Personal Injury Protection (PIP) is a coverage which is required by Texas law to be offered when a person purchases automobile coverage. One of the questions regarding this coverage is, why is it paid. This issue was partially addressed in the 2020, Texas Supreme Court opinion styled, Farmers Texas County Mutual Insurance Company v. Rodney Beasley.
In this case the Court had to decide whether a plaintiff had standing to file a lawsuit against his PIP insurer after the insurer paid the incurred medical expenses pursuant to the PIP policy, but the amount paid was the negotiated rate between the plaintiff’s health care provider and the insurer — not the medical providers’ list rate. This Court concluded that plaintiff could not show harm and thus, the case should be dismissed.

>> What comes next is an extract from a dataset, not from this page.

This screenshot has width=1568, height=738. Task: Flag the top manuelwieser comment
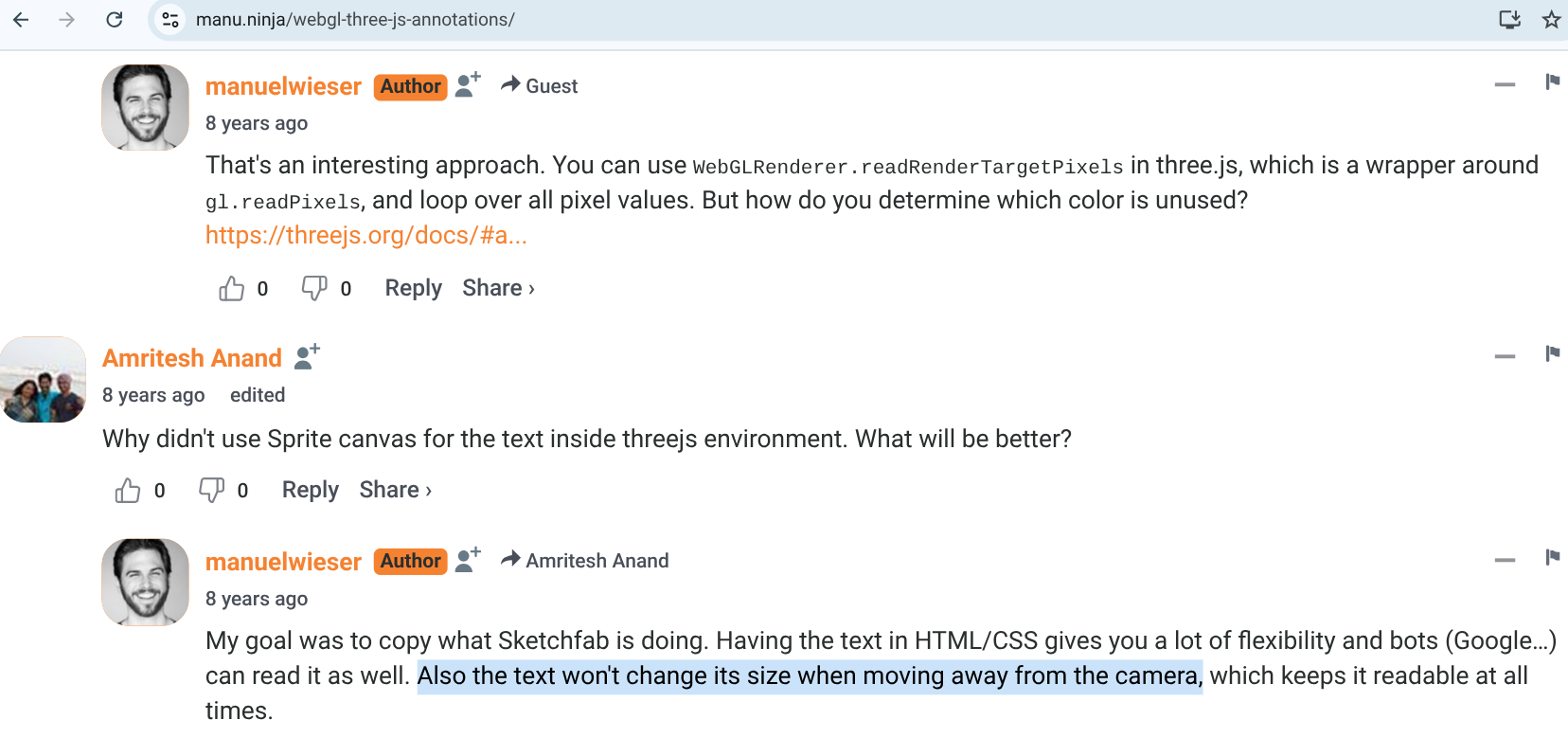click(x=1552, y=81)
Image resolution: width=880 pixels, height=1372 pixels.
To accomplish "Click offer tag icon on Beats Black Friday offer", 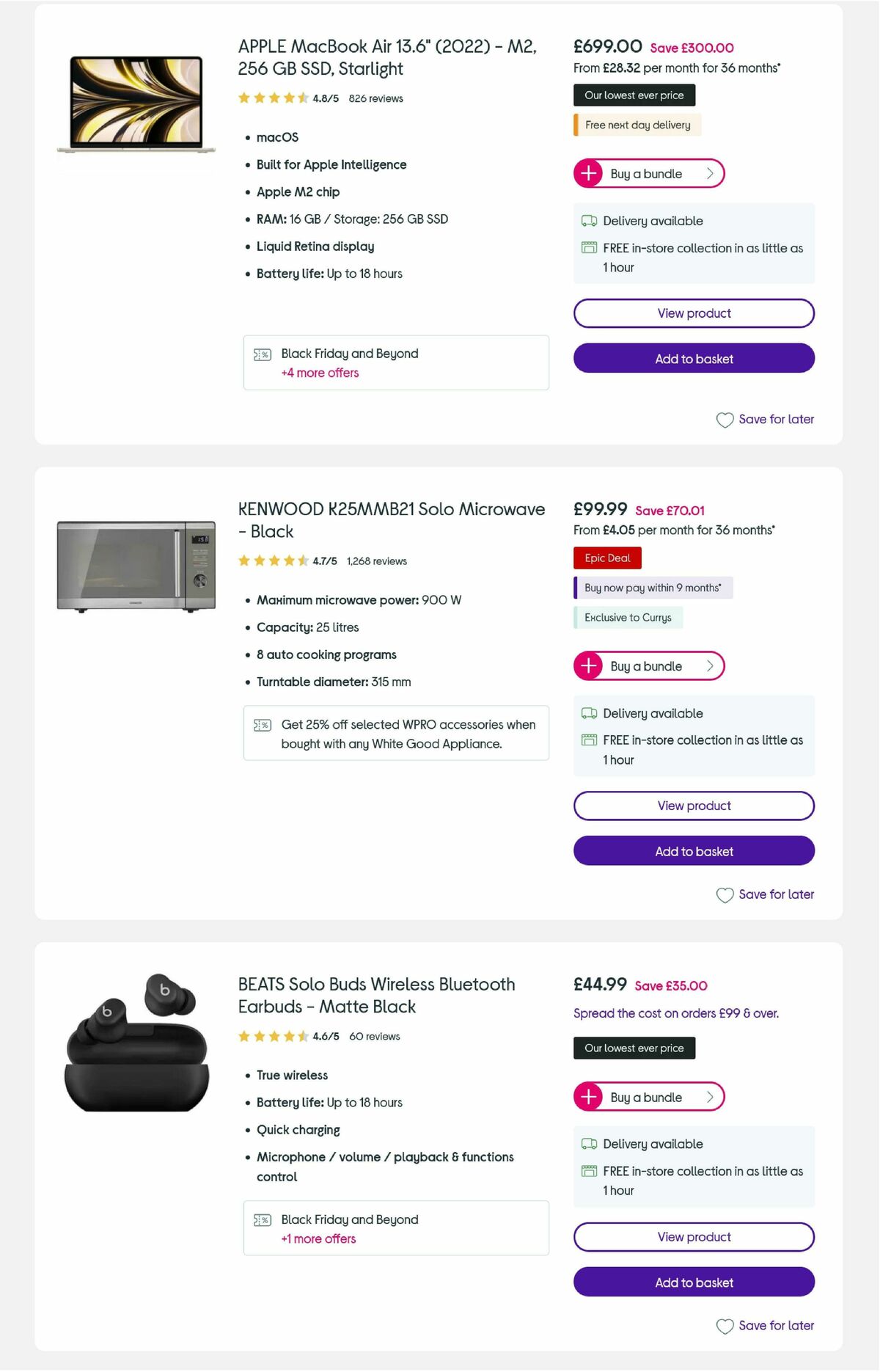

Here, Beasley was injured in a car accident. Beasley sought medical treatment and incurred expenses with a list rate of $2,662.54. Beasley’s health insurer, Blue Cross Blue Shield (BCBS) has a negotiated rate with the medical providers and paid $1,068.90, and no attempt was made against Beasley by the medical providers to recover any further monies.
Beasley next sought to recover the list rate from Farmers by way of his PIP coverage. Farmers paid Beasley the $1,068.90. Beasley demanded the full $2,662.54 from Farmers, who refused and this lawsuit resulted. Beasley’s claim against Farmers was for breach of contract and various Insurance Code violations.
In discussing the case, the Court stated Texas law: Standing is a threshold requirement to maintaining a lawsuit. To establish standing in Texas, a plaintiff must allege “a concrete injury . . . and a real controversy between the parties that will be resolved by the court.” Specifically, the plaintiff must allege a threatened or actual injury—it may not be hypothetical.
In determining whether a plaintiff has alleged a concrete injury sufficient to meet the standing requirement, courts look to the plaintiff’s pleadings. Because the standing determination is made by looking to the plaintiff’s pleadings, the mere fact that a plaintiff may ultimately not prevail on the merits of the lawsuit does not deprive the plaintiff of standing.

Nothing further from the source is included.